I rented a bike today to check out some other parts of this small island. I was able to get a bike from one of the activities vendors on the beach path. The initial asking price for ‘a big bike’ was 1,000 pesos for 3 hours or 2,000 pesos for a full day. I was able to get the full-day price down to 1,500 ($30), but the 3-hour rate was firm at 1,000. I opted for the full-day rental but, as it turned out, three hours would have been sufficient.
The rental procedure was as simple as it could get. The vendor photographed my driving licence and I paid the agreed fee. No paperwork to sign. No insurance documents. He didn’t even want to know where I was staying. He showed me where the vehicle documents were stored on the bike and then told me that if I were to be stopped by the police I should say that I borrowed the bike – not rented it! That clarified the situation – he was renting me a bike that he owned personally, but it wasn’t an official rental bike.
The bike was a nice little KTM Duke (200cc I believe) that was in good condition. A sporty little bike with rear-set footrests. I never got it out of 3rd gear as the roads and traffic are not conducive to driving at speed. A lot of the riding was around 15kph, stuck behind the motorcycle tricycles that serve as taxis on the island. Private cars are not permitted on the island, but there are motorcycles, the tricycles and commercial vehicles such as vans and trucks to contend with. There are few roads on the island, so it is difficult to get lost but it is also difficult to go very far.
My first stop was at Puka Beach, at the northern end of the island. It is also referred to as the shell beach as shells can be found there.
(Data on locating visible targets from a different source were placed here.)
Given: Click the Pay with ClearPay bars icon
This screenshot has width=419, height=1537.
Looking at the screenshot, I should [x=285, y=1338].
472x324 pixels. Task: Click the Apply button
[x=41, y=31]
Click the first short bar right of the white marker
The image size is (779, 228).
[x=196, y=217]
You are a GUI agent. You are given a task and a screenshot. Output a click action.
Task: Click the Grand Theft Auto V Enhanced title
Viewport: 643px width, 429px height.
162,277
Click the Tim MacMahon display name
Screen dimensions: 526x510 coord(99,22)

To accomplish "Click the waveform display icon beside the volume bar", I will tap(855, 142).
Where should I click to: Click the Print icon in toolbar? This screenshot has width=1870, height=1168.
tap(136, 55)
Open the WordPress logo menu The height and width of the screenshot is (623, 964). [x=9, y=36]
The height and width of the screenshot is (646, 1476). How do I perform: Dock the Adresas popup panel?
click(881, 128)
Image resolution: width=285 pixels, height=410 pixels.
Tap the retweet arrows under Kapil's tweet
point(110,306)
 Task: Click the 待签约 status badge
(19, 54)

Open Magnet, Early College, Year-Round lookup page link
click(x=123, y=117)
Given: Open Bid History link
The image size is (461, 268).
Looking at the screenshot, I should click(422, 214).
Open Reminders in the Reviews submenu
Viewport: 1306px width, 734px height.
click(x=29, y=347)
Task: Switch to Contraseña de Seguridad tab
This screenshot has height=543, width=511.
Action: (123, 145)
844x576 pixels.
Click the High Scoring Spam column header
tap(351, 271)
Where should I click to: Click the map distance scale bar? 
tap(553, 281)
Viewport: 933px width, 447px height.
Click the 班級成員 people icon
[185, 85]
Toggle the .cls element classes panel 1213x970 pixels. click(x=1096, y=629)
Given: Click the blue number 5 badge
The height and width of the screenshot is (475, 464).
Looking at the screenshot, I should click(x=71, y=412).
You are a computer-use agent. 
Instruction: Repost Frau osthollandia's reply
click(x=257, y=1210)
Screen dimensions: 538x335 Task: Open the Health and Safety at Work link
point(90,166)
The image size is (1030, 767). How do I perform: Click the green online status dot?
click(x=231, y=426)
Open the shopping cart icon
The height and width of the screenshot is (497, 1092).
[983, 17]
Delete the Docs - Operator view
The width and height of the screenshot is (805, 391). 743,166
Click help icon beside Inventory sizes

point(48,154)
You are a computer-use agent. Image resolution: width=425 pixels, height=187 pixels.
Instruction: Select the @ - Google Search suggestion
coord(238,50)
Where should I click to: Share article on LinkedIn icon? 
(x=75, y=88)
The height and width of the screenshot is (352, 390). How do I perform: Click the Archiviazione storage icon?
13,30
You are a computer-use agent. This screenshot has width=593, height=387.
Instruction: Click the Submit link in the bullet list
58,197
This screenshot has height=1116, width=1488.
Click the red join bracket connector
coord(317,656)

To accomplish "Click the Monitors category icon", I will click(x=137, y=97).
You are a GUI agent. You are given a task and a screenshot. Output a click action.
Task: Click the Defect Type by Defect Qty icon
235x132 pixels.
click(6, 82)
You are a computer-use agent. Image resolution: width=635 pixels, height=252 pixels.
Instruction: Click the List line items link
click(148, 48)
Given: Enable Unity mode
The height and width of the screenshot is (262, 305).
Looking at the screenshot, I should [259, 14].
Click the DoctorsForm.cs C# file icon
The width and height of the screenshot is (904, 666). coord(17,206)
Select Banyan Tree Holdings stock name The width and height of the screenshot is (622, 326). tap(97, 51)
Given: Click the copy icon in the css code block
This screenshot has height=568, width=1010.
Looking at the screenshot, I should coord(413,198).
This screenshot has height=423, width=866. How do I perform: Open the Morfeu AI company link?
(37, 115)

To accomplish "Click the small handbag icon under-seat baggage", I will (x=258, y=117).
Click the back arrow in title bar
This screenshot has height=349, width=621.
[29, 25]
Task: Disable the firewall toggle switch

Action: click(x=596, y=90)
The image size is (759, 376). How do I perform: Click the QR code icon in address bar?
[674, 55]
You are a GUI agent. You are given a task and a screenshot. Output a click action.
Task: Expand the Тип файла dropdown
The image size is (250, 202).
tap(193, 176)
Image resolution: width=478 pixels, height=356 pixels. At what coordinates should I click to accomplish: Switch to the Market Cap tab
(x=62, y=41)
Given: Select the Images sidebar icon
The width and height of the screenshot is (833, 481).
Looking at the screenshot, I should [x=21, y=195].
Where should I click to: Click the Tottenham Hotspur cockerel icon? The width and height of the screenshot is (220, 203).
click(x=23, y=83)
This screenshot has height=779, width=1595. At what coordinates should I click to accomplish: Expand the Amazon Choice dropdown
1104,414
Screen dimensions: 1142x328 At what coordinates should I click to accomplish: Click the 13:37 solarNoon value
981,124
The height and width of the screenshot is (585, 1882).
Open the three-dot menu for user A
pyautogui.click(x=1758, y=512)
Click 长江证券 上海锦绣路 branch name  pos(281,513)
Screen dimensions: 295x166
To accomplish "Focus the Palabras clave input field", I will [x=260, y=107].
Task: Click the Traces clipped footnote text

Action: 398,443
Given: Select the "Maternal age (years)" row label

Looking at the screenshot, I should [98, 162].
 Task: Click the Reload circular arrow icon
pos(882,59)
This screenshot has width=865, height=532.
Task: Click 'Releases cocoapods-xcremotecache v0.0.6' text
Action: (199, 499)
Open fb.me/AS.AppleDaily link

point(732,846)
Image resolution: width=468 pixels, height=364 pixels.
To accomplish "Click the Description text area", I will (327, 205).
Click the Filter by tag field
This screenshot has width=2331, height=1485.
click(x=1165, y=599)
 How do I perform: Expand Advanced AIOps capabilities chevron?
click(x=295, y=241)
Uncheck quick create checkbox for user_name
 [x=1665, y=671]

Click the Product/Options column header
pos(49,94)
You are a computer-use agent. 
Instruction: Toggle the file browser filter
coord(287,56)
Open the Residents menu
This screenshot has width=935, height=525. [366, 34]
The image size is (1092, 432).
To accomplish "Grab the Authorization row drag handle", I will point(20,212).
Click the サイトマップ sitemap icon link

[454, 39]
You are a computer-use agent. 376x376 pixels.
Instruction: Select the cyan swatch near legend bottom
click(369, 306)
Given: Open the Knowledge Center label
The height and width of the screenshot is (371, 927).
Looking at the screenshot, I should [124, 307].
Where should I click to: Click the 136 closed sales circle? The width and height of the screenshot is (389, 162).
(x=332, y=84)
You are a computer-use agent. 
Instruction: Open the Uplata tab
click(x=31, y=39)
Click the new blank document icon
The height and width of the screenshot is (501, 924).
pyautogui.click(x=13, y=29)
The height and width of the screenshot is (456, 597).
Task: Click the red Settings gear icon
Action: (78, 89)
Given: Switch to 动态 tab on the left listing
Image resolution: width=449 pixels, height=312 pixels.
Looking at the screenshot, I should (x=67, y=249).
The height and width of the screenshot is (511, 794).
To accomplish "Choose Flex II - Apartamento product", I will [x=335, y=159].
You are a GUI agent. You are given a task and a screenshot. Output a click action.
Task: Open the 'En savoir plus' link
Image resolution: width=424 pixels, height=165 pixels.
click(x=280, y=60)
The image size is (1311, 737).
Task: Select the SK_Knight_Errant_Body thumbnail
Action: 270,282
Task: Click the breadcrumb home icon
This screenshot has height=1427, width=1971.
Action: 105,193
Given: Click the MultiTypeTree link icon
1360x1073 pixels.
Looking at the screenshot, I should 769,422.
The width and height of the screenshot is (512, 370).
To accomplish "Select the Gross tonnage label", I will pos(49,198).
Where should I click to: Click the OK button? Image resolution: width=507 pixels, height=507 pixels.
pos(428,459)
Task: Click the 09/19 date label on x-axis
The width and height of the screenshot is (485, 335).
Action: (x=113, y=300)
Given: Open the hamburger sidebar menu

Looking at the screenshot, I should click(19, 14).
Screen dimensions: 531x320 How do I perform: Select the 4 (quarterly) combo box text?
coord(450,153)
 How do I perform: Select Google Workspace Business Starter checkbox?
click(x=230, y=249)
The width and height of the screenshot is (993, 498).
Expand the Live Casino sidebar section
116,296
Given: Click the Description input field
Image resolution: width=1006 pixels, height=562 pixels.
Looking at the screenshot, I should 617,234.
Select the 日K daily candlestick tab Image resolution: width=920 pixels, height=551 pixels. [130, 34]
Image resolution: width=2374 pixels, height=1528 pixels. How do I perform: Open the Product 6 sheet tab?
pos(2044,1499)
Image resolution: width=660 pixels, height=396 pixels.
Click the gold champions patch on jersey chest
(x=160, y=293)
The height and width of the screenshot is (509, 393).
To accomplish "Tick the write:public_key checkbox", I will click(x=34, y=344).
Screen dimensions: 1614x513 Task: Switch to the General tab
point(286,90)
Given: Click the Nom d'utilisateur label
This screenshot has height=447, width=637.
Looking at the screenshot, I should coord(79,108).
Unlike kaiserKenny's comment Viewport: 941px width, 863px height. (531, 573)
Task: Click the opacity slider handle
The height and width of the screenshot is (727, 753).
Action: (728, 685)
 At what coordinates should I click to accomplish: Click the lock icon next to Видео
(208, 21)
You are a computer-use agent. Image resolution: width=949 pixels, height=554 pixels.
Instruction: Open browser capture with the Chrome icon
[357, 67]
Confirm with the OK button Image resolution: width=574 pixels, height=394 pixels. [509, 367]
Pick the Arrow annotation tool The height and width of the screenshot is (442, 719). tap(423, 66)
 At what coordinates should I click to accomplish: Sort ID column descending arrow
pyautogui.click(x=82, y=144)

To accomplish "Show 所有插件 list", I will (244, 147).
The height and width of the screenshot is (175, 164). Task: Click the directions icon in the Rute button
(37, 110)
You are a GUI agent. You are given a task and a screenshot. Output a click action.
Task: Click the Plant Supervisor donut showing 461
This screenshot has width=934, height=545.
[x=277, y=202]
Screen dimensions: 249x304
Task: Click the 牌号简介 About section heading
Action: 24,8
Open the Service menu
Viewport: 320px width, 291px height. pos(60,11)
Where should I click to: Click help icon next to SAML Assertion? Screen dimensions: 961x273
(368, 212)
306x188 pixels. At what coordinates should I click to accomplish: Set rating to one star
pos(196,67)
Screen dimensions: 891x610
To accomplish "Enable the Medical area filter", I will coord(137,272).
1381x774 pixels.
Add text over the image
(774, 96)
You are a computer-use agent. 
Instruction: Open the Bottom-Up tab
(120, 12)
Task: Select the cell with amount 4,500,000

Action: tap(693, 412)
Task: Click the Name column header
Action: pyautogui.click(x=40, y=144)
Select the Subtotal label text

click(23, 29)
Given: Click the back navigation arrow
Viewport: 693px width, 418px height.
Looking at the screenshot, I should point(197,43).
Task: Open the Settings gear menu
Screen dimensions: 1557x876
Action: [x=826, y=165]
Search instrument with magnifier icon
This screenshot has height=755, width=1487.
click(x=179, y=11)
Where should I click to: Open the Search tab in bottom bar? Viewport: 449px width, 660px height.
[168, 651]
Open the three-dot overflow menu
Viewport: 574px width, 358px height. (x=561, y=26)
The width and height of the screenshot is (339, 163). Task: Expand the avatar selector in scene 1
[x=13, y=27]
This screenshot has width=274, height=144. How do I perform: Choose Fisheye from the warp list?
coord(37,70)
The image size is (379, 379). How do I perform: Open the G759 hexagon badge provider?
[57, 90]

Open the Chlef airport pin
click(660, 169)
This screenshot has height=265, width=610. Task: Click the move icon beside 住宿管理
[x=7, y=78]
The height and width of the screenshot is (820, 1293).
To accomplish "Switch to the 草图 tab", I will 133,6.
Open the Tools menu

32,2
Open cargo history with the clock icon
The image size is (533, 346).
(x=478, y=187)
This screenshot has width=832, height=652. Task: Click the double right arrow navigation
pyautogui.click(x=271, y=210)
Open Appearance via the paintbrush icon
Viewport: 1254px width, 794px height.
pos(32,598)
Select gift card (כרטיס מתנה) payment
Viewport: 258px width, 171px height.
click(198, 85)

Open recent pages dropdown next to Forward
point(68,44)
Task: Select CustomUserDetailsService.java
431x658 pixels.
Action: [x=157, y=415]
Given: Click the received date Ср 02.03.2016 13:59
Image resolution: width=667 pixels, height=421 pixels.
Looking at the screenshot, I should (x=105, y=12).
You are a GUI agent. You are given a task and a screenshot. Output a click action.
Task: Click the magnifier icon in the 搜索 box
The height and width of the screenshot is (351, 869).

It seems that most visitors get to the beach via motor-tricycle taxis, which line up on the entrance road waiting for passengers. Upon reaching the beach, there is a row of souvenir stalls, along with snack stalls and at least one bar. I had a brief walk on the beach, had a fruit smoothie and then jumped back on the bike.
From Puka Beach I wandered along another side road and found myself at Ilig Iligan Beach, but not much to see there. The next side road that I took meandered around the coast somewhat and then took me to Bulabog Beach. There is really nothing attractive about Bulabog Beach but the winds on this east-coast beach are conducive to kite-surfing.
The above video clip shows some of the kite surfing off the beach.
I left the beach and rode to the southern end of the island, but there wasn’t much to see. The riding was stop-and-start in heavy traffic and it was hot at 32 deg (89F). After 2.5 hours of riding, I decided I’d had enough. I returned the bike early and retreated to my air-conditioned hotel room.
Based on the riding that I did, it was clear that White Beach is the epicentre of tourism on Boracay. There are other beaches and attractions spread around the island, but they don’t seem to hold the same appeal and don’t have the same vibe.